After the Crash

Architecture in Post-Bubble Japan
Princeton Architectural Press
By Thomas Daniell

6 x 8-1/2 in; 192 pp ; 100 b/w
Paperback
Published in August, 2008
ISBN 9781568987767
ISBN10 1568987765

$24.95  


After the Crash -- In the late 1980s, Japan was awash in seemingly unlimited wealth and rising toward what would be the peak of its modern economic success, power, and influence. In 1991 the same lethal combination of risky loans, inflated stocks, and real estate speculation that created this "bubble economy" caused it to burst, plunging the country into its worst recession since World War II. New Zealand-born architect Thomas Daniell arrived in Japan at the dawn of this turbulent decade. After the Crash is an anthology of essays that draw on firsthand observations of the built environment and architectural culture that emerged from the economically sober post-bubble period of the 1990s.
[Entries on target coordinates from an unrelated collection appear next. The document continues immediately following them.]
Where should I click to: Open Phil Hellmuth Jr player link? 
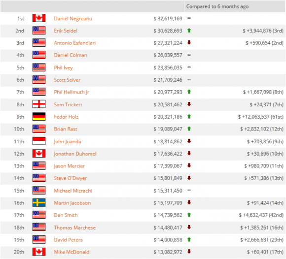(x=72, y=92)
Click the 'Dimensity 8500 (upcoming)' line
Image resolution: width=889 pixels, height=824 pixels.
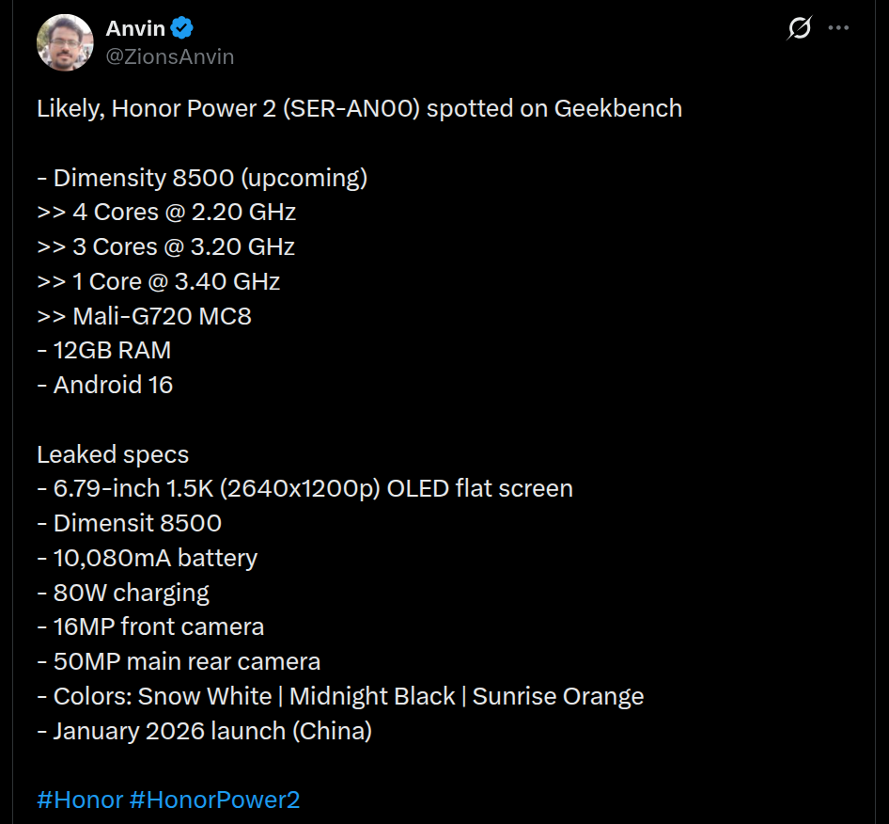click(x=202, y=178)
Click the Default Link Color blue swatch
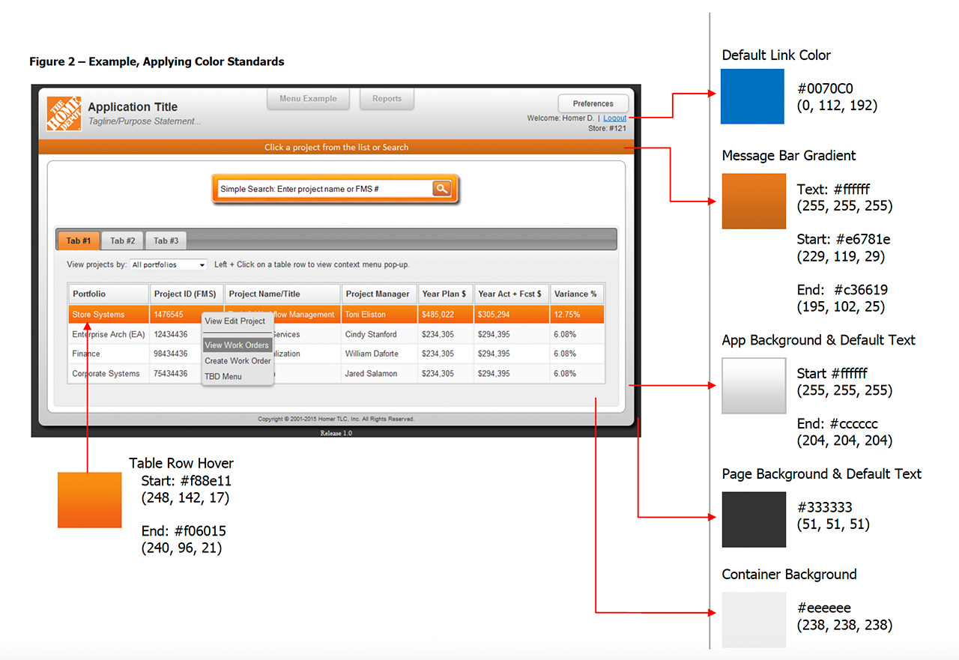959x660 pixels. [x=752, y=96]
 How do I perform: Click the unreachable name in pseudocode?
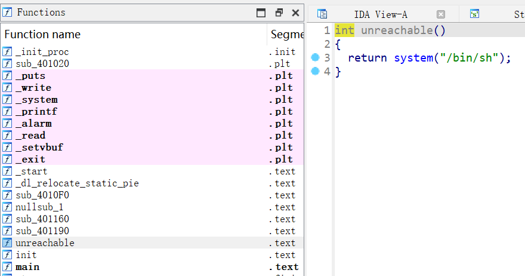pyautogui.click(x=397, y=30)
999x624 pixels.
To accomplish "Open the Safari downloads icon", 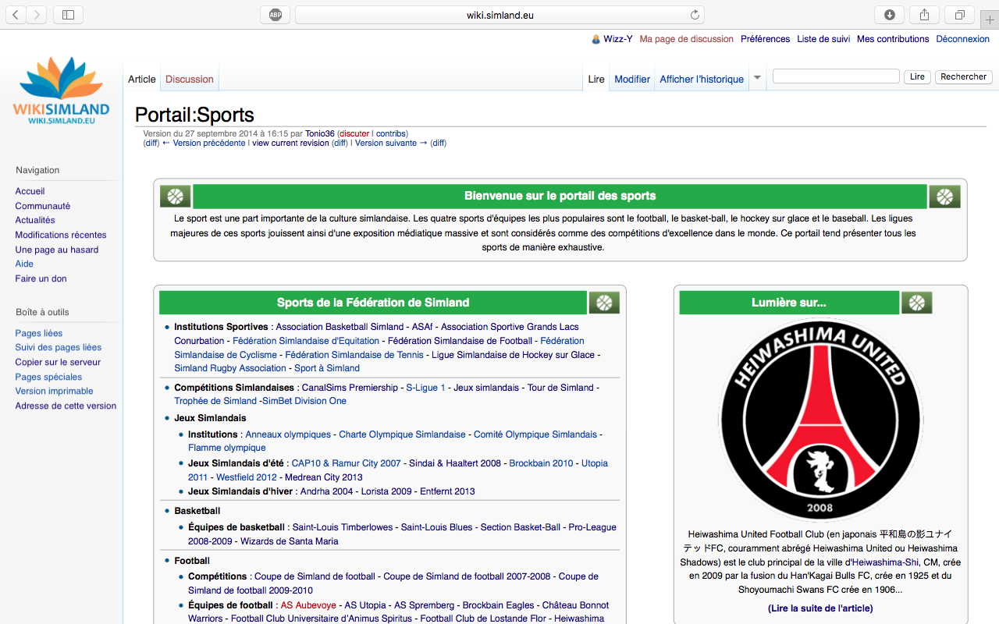I will click(x=890, y=15).
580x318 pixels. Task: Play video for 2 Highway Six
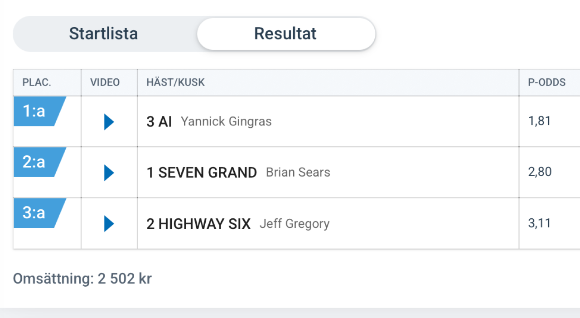point(109,223)
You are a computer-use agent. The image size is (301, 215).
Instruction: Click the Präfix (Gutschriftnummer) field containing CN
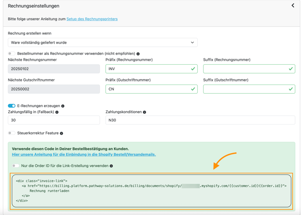147,89
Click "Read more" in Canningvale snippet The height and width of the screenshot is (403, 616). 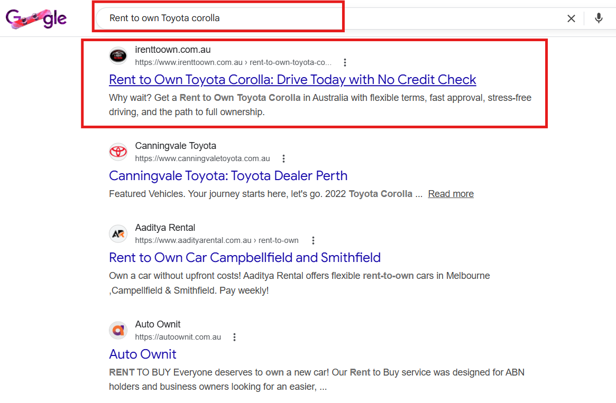click(450, 194)

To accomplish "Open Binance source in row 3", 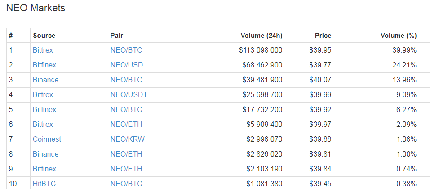I will [x=45, y=80].
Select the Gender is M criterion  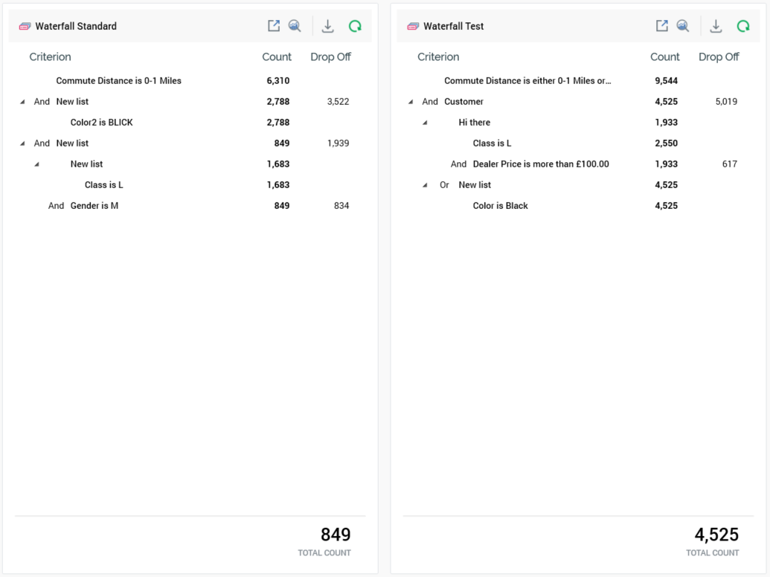[x=94, y=206]

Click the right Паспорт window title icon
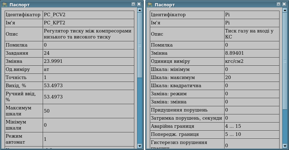[150, 5]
Daniell uses projects and installations by architects such as Atelier Bow Wow, Toyo Ito, and the metabolists to illustrate the new relationships forged, most of necessity, between architecture and society in Japan.


Tom Daniell is a practicing architect, critic, and educator based in Kyoto, Japan. From 1995-2005, he was a core member of the office FOBA, and is coauthor of the 2005 monograph FOBA: Buildings.